Latin:  Centella asiática

Family:  Apiaceae

Parts Used:  Leaves

Taste/Energetics:  Bitter, cooling

Properties:   Tonic, adaptogenic, vulnerary, analgesic, anxiolytic, circulatory stimulant, diaphoretic, diuretic

Actions:  Long revered in both Chinese and Ayurvedic medicine, Gotu Kola has been used for a variety of health complaints.  Gotu  Kola lessens anxiety, reduces high blood pressure, improves cognition, memory, heals stomach ulcers and gastric pain, strengthens blood vessel walls and capillaries, strengthens the nervous system and improves libido.  Got Kola can be used externally as a salve for wound healing as well.

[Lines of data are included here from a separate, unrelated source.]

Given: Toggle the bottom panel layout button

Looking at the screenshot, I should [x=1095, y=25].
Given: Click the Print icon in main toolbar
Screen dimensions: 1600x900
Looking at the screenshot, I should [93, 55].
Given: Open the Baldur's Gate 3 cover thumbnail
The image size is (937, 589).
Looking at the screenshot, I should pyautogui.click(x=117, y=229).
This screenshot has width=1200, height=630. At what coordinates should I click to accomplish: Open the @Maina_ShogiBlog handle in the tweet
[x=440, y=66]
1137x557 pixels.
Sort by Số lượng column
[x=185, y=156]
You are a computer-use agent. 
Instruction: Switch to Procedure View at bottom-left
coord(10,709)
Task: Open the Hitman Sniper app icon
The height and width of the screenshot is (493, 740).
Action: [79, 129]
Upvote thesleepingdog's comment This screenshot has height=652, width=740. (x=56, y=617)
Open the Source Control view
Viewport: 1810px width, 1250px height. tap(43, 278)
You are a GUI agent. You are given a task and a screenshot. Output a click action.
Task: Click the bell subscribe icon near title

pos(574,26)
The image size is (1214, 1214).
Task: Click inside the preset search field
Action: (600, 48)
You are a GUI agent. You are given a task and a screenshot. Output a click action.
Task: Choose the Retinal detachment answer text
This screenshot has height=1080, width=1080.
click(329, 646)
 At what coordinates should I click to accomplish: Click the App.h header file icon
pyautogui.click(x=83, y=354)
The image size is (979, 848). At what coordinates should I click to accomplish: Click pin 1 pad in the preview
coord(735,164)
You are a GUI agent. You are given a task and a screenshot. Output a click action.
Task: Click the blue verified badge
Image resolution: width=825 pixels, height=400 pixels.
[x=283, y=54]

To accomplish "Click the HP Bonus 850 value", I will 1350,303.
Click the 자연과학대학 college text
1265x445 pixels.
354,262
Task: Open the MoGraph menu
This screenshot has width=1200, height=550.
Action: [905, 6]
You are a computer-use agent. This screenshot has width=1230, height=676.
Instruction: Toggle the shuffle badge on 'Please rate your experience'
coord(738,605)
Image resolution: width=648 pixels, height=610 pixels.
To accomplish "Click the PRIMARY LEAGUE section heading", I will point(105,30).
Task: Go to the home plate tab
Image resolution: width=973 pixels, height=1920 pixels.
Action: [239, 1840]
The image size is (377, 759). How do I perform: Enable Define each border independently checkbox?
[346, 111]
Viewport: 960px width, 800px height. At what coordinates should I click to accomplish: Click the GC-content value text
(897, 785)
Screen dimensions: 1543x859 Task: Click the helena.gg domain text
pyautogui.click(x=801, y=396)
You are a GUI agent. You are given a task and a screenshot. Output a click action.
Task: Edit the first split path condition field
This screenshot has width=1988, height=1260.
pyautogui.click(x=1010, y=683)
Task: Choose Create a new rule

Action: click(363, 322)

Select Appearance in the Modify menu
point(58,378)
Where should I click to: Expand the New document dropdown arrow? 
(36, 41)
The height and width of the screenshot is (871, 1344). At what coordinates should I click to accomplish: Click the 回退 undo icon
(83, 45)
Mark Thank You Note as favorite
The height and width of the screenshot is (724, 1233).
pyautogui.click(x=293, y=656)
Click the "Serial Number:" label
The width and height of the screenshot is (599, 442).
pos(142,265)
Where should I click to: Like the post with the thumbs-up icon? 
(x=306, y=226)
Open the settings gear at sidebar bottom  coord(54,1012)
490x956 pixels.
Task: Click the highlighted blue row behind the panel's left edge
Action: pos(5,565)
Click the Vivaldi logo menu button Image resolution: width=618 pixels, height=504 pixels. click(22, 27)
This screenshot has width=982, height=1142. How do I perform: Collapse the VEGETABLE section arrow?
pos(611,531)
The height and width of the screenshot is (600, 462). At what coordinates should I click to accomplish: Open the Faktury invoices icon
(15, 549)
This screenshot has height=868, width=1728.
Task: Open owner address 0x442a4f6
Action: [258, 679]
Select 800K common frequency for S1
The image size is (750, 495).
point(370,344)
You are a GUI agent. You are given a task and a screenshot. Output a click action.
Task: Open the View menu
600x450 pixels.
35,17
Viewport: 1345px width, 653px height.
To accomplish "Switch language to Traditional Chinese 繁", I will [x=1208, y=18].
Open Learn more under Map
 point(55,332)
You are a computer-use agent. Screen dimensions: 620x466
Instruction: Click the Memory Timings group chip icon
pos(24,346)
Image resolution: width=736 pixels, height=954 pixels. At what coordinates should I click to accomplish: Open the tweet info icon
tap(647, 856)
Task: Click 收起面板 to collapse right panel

This is really a panacea and has been revered as such and used in many medicinal and culinary preparations because of its “cure-all” abilities.  In Ayurveda, it is deemed a “Rasayana”, a supreme tonic capable of restoring the nervous system, improve blood flow, reduce anxiety and build resiliency in those who take it frequently.   It is seen as an herb capable of slowing the aging process down, especially in those who appear to be aging too quickly.  In terms of mental health, Gotu Kola is really useful for those who need deep restoration and strengthening, especially if they are under great stress or have experienced shock and trauma.  Stress and trauma may lead to general debility, cognitive decline and confusion, pain and arthritis and Gotu Kola is a premier herb to help in the healing process here.   It has also long been used by mystics, sages and yogis to enhance their meditations and spiritual practices.

Dosage:  This is an herb that is often taken in meals (see recipe section) and is a wonderful addition to one’s diet if one can find it fresh.  Otherwise I recommend taking it in whole form as tea 1-2 tsp to cup of hot water infused for 10 minutes.

Contraindications:  High doses sometimes correlated with burning sensation on skin or headaches.